Fusée (Guillaume Apollinaire)
A l'approche du quatre vingt dixième anniversaire du décès du poète le 9 novembre 1918, la série sur Guillaume Apollinaire (le Pont Mirabeau, Nuit Rhénane, l'Adieu, l'Emigrant de Landor Road, Ô naturel désir, Nocturne, A l'Italie, Acousmate, Marizibill, La Victoire, Le Chef de Section, Chant de l'Horizon en Champagne, Le Vigneron Champenois, Dans l'Abri-caverne ...) se maintient sur la carte du comptoir des vers avec un autre opus terrible sur la première guerre mondiale mêlant horreur et amour.
Guillaume Apollinaire s'est engagé volontairement en 1914 dans l'armée française et a combattu comme "poilu" dans l'artillerie, particulièrement en 1915 sur le front de Champagne.

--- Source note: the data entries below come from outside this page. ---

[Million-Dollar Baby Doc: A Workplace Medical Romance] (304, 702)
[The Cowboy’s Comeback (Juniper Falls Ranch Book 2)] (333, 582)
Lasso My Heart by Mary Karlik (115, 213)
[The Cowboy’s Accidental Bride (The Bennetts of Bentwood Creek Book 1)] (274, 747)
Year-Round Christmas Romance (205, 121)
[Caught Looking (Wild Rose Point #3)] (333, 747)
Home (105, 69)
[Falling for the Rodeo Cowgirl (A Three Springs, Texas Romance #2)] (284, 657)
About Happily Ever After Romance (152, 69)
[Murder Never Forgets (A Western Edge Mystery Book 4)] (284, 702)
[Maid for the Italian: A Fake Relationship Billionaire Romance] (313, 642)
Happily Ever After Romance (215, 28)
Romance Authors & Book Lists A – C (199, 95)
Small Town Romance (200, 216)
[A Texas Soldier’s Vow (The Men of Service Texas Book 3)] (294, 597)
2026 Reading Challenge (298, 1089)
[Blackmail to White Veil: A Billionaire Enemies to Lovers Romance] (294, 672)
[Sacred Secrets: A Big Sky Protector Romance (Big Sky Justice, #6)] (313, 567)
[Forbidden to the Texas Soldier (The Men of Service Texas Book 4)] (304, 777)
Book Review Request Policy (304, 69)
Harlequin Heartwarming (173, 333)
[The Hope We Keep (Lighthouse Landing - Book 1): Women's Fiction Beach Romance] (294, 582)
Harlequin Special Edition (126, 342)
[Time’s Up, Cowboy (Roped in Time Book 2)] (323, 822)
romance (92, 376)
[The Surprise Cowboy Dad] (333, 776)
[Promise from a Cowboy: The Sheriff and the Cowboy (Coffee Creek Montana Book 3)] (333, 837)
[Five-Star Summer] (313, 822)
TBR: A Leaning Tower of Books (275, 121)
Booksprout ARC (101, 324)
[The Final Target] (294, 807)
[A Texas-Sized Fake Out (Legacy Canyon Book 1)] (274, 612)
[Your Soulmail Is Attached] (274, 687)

Cet engagement lui valut sa naturalisation française en 1917 (il avait auparavant la nationalité polonaise de sa mère).
En 1916, le poète fut touché à la tête par un éclat d'obus. Cette blessure, difficilement soignable, affecta durablement Apollinaire qui mourut de la grippe espagnole juste avant l'armistice du 11 novembre 1918.
Bien que célèbre pour ses poèmes d'amour (notamment "Pont Mirabeau"), Guillaume Apollinaire est avant tout le poète de la Grande Guerre et de ses horreurs.
Pour cause d'Apollinaire et de guerre de 1914-1918, la carte du comptoir des vers cesse les livraisons d'Arthur Rimbaud (Voyelles, Sensations, Ma Bohème, Chanson de la plus haute tour, le Dormeur du Val, le Bateau Ivre, Vénus Anadyomène, Petites amoureuses ou l'Orgie parisienne).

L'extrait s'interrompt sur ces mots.